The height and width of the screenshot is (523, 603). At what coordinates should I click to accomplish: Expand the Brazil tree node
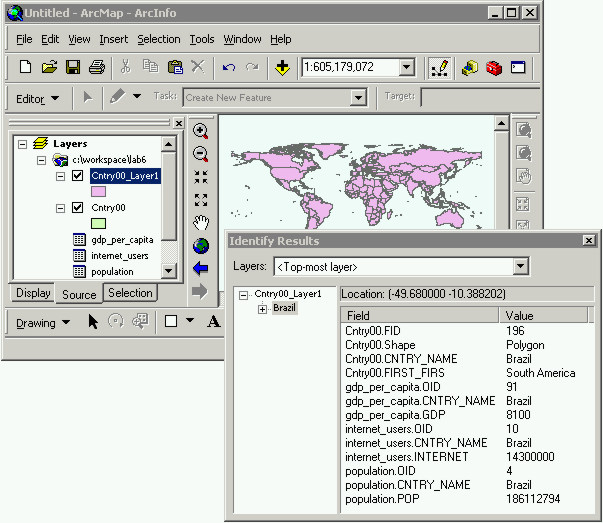click(x=262, y=309)
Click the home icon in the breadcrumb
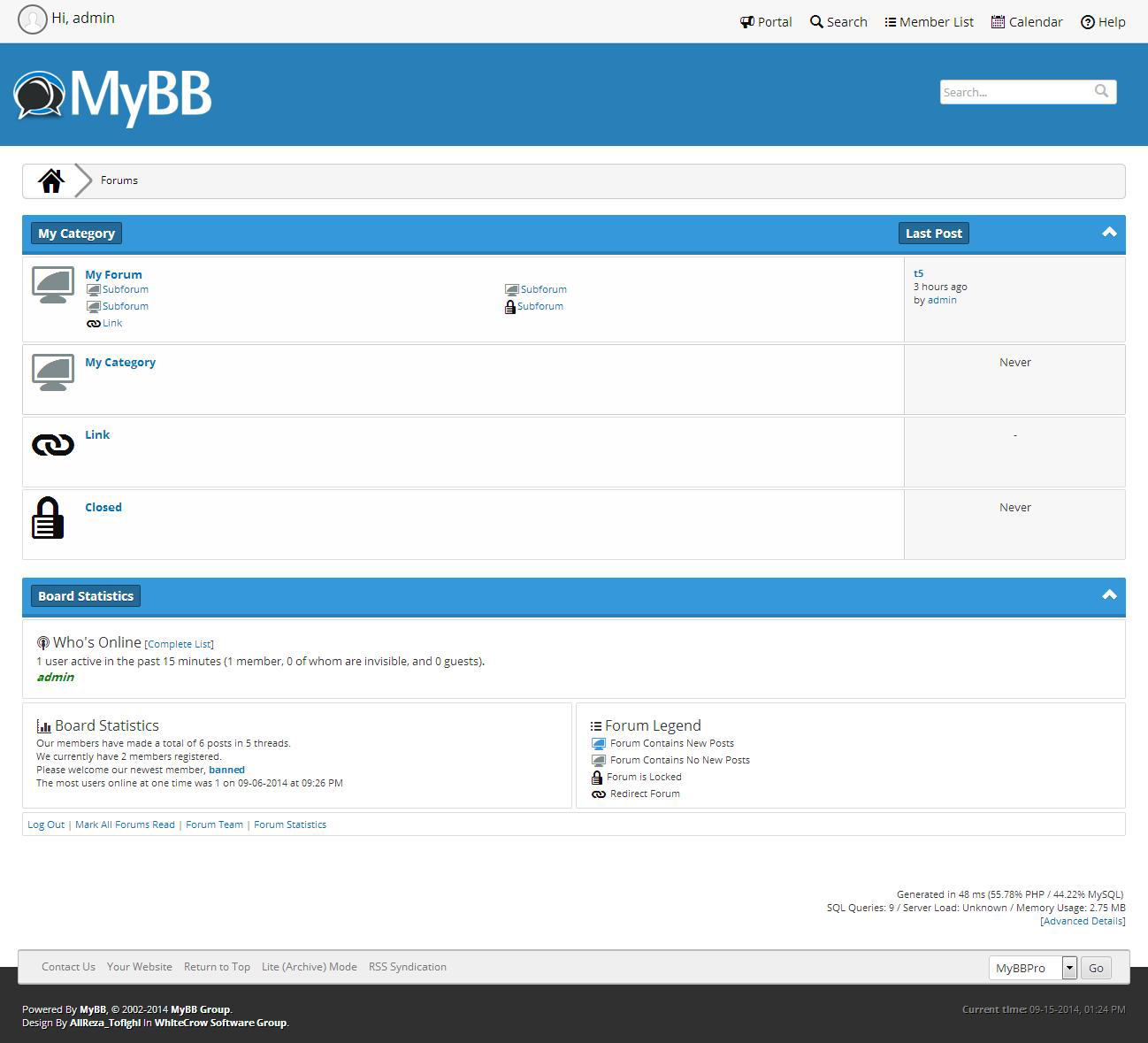Image resolution: width=1148 pixels, height=1043 pixels. coord(50,180)
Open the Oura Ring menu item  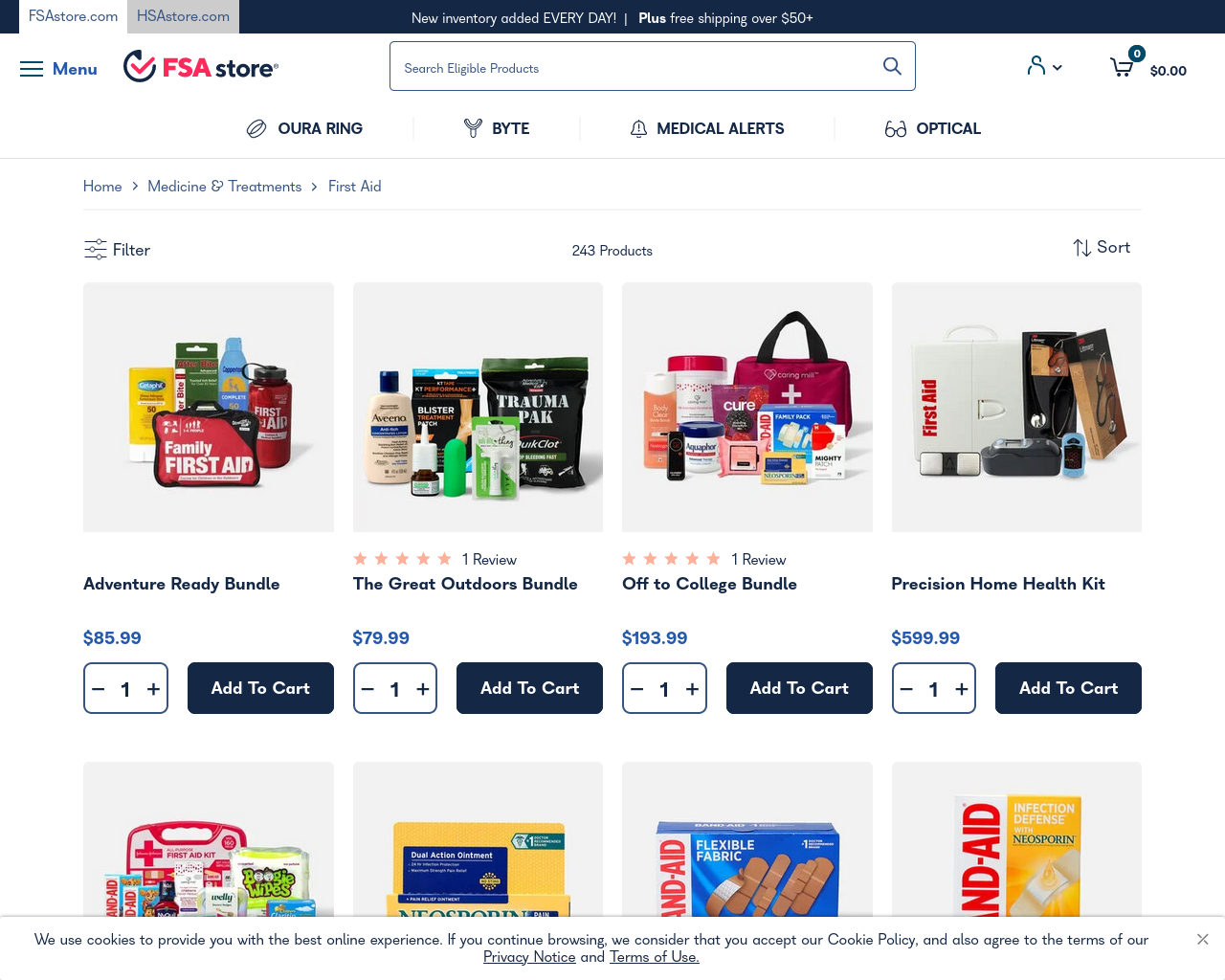[304, 128]
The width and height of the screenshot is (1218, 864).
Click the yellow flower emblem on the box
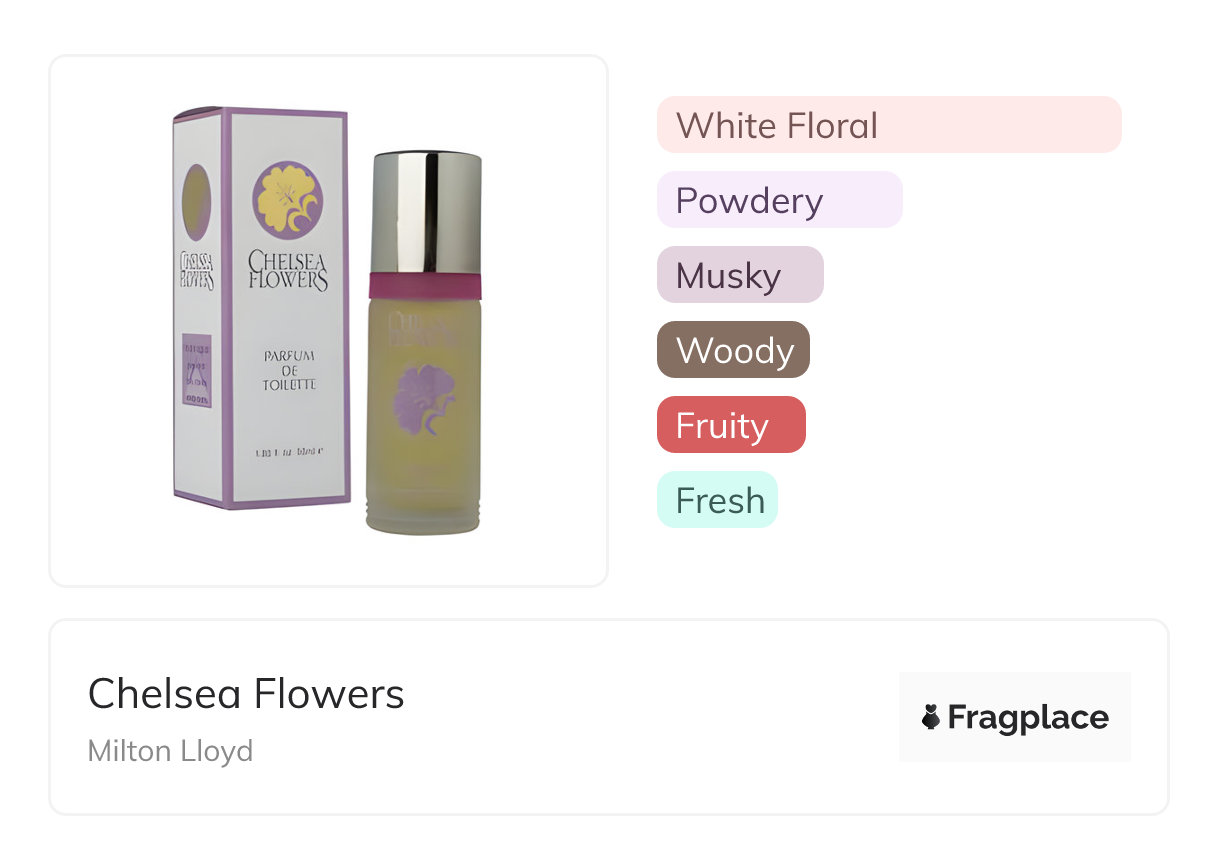tap(287, 200)
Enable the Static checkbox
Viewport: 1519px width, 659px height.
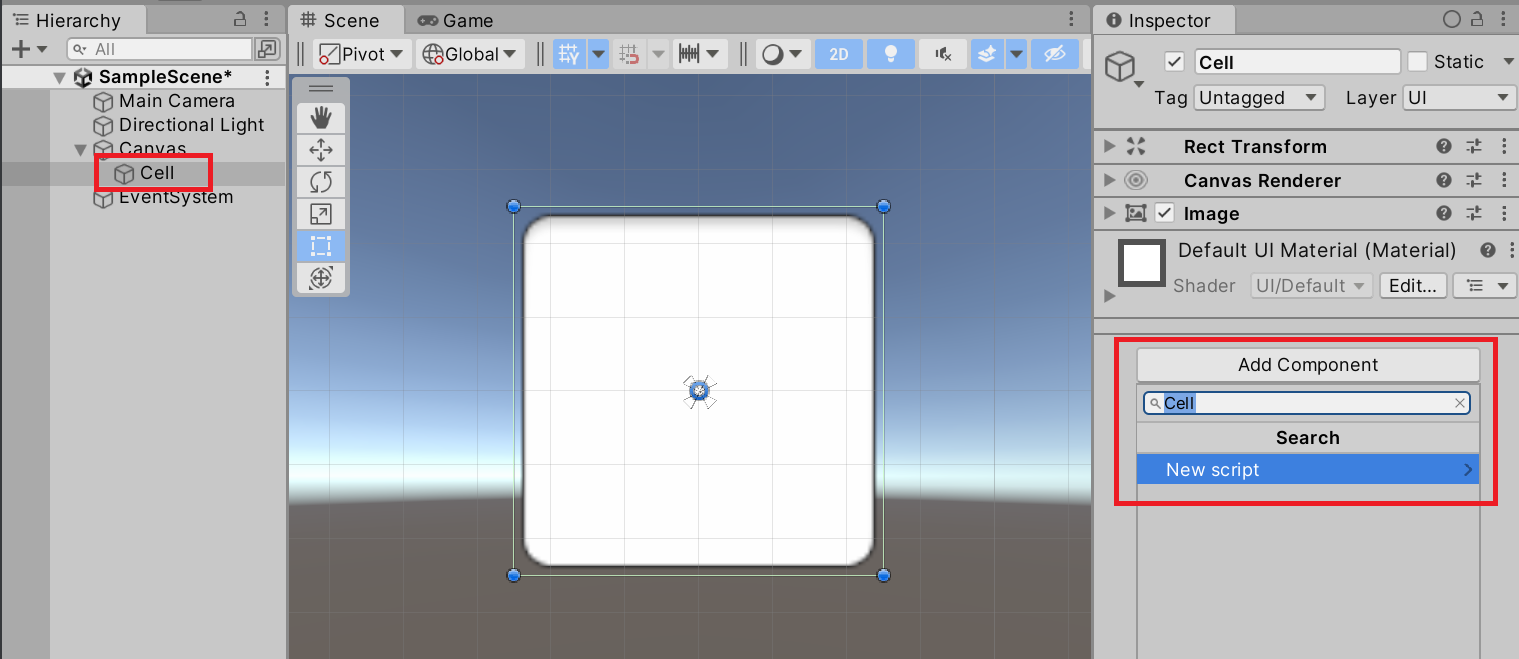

**TASK DIRECTIONS:** Nothing but the lines from the one with "Click the yellow flower emblem on the box" through the end of the entries above, both included, should be set down, exactly and without pictures.

**WRITTEN SOLUTION:**
Click the yellow flower emblem on the box
tap(287, 200)
Enable the Static checkbox
Viewport: 1519px width, 659px height.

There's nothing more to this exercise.